Koord-scheduler can retrieve node metrics by cooperating with the koordlet. It provides the ability to balance the scheduling of both the online (LSE/LSR/LS) pods and offline (BE) pods based on node utilization.

image

For more information, please see Design: Load Aware Scheduling.

Setup

Prerequisite

  • Kubernetes >= 1.18
  • Koordinator >= 0.4

Installation

Please make sure Koordinator components are correctly installed in your cluster. If not, please refer to Installation.

Configurations

Load-aware scheduling is Enabled by default. You can use it without any modification on the koord-scheduler config.

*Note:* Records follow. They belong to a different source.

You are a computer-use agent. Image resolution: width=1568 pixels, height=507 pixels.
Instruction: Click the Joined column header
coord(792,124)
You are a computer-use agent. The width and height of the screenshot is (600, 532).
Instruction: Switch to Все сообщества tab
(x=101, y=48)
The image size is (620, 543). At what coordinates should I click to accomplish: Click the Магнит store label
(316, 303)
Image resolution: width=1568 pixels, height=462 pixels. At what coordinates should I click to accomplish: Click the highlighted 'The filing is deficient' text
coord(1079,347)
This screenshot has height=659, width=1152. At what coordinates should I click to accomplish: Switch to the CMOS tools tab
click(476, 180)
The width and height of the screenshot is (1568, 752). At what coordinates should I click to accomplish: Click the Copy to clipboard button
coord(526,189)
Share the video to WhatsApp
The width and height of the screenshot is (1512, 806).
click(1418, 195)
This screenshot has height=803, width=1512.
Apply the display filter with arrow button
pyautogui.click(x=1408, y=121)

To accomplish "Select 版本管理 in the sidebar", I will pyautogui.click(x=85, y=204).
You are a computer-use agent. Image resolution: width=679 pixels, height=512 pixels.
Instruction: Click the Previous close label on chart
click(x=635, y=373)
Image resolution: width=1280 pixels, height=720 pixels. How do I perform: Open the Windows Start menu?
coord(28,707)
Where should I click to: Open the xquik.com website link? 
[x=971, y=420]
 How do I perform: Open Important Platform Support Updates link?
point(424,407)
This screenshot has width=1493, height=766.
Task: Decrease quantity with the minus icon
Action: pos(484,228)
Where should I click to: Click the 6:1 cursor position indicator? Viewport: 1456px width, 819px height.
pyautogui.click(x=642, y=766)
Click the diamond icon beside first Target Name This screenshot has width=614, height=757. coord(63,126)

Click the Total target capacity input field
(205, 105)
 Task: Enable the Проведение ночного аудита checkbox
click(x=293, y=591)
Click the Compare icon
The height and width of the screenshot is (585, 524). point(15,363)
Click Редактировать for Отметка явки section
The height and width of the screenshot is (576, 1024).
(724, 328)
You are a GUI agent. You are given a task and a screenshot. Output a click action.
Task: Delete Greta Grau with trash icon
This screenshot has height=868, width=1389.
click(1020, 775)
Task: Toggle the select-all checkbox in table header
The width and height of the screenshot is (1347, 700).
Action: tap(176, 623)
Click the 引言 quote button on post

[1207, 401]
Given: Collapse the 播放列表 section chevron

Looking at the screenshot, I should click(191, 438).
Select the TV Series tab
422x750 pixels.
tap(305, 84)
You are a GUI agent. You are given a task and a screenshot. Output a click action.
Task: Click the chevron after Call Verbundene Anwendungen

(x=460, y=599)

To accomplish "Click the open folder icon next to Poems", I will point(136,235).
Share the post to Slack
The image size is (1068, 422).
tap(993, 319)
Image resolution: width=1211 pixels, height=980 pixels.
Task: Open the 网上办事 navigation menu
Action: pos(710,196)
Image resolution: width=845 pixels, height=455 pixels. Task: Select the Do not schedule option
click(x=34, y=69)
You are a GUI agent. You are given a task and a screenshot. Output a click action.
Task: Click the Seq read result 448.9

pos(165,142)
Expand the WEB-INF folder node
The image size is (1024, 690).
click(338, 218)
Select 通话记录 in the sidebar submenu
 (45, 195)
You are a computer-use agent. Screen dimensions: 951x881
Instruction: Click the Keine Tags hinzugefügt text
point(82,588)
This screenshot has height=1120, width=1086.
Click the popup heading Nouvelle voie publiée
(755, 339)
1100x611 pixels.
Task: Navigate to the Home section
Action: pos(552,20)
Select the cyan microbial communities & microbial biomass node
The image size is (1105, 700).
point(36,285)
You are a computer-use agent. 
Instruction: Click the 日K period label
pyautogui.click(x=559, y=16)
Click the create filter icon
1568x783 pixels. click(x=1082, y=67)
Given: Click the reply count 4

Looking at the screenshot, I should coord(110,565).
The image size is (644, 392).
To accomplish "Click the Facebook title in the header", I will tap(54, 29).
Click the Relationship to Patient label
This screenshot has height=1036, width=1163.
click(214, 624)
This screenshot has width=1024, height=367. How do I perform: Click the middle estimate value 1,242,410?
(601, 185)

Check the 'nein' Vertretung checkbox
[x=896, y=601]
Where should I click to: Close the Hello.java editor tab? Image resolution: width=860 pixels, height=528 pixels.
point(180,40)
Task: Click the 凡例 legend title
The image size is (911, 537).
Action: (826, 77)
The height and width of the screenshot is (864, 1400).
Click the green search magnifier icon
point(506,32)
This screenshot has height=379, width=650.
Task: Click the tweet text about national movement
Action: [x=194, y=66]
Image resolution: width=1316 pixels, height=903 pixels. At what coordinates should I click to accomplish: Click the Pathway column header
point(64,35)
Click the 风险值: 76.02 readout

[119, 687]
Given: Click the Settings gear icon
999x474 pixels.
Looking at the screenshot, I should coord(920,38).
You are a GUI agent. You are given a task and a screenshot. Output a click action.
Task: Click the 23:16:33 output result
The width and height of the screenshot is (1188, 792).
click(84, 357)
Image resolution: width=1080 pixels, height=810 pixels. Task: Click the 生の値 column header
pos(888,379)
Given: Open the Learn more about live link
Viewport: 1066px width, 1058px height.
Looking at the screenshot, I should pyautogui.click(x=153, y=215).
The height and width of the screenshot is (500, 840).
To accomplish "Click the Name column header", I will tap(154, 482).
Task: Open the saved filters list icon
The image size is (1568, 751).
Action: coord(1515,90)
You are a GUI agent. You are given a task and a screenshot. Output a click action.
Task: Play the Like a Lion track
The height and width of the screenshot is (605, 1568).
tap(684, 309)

(Optional) Advanced Settings

For users who need deep insight, please configure the rules of load-aware scheduling by modifying the ConfigMap koord-scheduler-config in the helm chart.

apiVersion: v1
kind: ConfigMap
metadata:
name: koord-scheduler-config
...
data:
koord-scheduler-config: |
apiVersion: kubescheduler.config.k8s.io/v1beta2
kind: KubeSchedulerConfiguration
profiles:
- schedulerName: koord-scheduler
plugins:
# enable the LoadAwareScheduling plugin
filter:
enabled:
- name: LoadAwareScheduling
...
score:
enabled:
- name: LoadAwareScheduling
weight: 1
...
reserve:
enabled:
- name: LoadAwareScheduling
...
pluginConfig:
# configure the thresholds and weights for the plugin
- name: LoadAwareScheduling
args:
apiVersion: kubescheduler.config.k8s.io/v1beta2
kind: LoadAwareSchedulingArgs
# whether to filter nodes where koordlet fails to update NodeMetric
filterExpiredNodeMetrics: true
# the expiration threshold seconds when using NodeMetric
nodeMetricExpirationSeconds: 300
# weights of resources
resourceWeights:
cpu: 1
memory: 1
# thresholds (%) of resource utilization
usageThresholds:
cpu: 75
memory: 85
# the factor (%) for estimating resource usage
estimatedScalingFactors:
cpu: 80
memory: 70

The koord-scheduler takes this ConfigMap as scheduler Configuration. New configurations will take effect after the koord-scheduler restarts.

Use Load Aware Scheduling

  1. Deploy a stress pod with the YAML file below.
apiVersion: v1
kind: Pod
metadata:
name: stress-demo
labels:
name: stress-demo
spec:
containers:
- args:
- '--vm'
- '2'
- '--vm-bytes'
- '2G'
- '-c'
- '2'
- '--vm-hang'
- '2'
command:
- stress
image: polinux/stress
imagePullPolicy: Always
name: stress
resources:
limits:
cpu: '2'
memory: 4Gi
requests:
cpu: 200m
memory: 1Gi
restartPolicy: Always
schedulerName: koord-scheduler # use the koord-scheduler
$ kubectl create -f stress-demo.yaml
pod/stress-demo created
  1. Watch the pod status util it becomes running.
$ kubectl get pod stress-demo -w
NAME READY STATUS RESTARTS AGE IP NODE NOMINATED NODE READINESS GATES
stress-demo 1/1 Running 0 20s 172.20.100.6 node-0 <none> <none>

The pod is scheduled on node-0.

  1. Check the load of each node.
$ kubectl top node
NAME CPU(cores) CPU% MEMORY(bytes) MEMORY%
node-0 6450m 19% 25091Mi 19%
node-2 3280m 10% 17535Mi 13%
node-1 2687m 8% 9631Mi 7%

In above order, node-0 has the highest load, while node-1 has the lowest load.

  1. Deploy an nginx deployment with the YAML file below.
apiVersion: apps/v1
kind: Deployment
metadata:
name: nginx
labels:
app: nginx
spec:
replicas: 2
selector:
matchLabels:
app: nginx
template:
metadata:
name: nginx
labels:
app: nginx
spec:
schedulerName: koord-scheduler # use the koord-scheduler
containers:
- name: nginx
image: nginx
resources:
limits:
cpu: 500m
requests:
cpu: 500m
$ kubectl create -f nginx-deployment.yaml
deployment/nginx created
  1. Check the scheduling results of nginx pods.
$ kubectl get pods | grep nginx
nginx-7585b886cb-5b6vq 1/1 Running 0 32s 172.20.101.6 node-1 <none> <none>
nginx-7585b886cb-4mdlh 1/1 Running 0 32s 172.20.106.20 node-2 <none> <none>

Now we can see nginx pods get scheduled on the nodes other than node-0 (node with the highest load).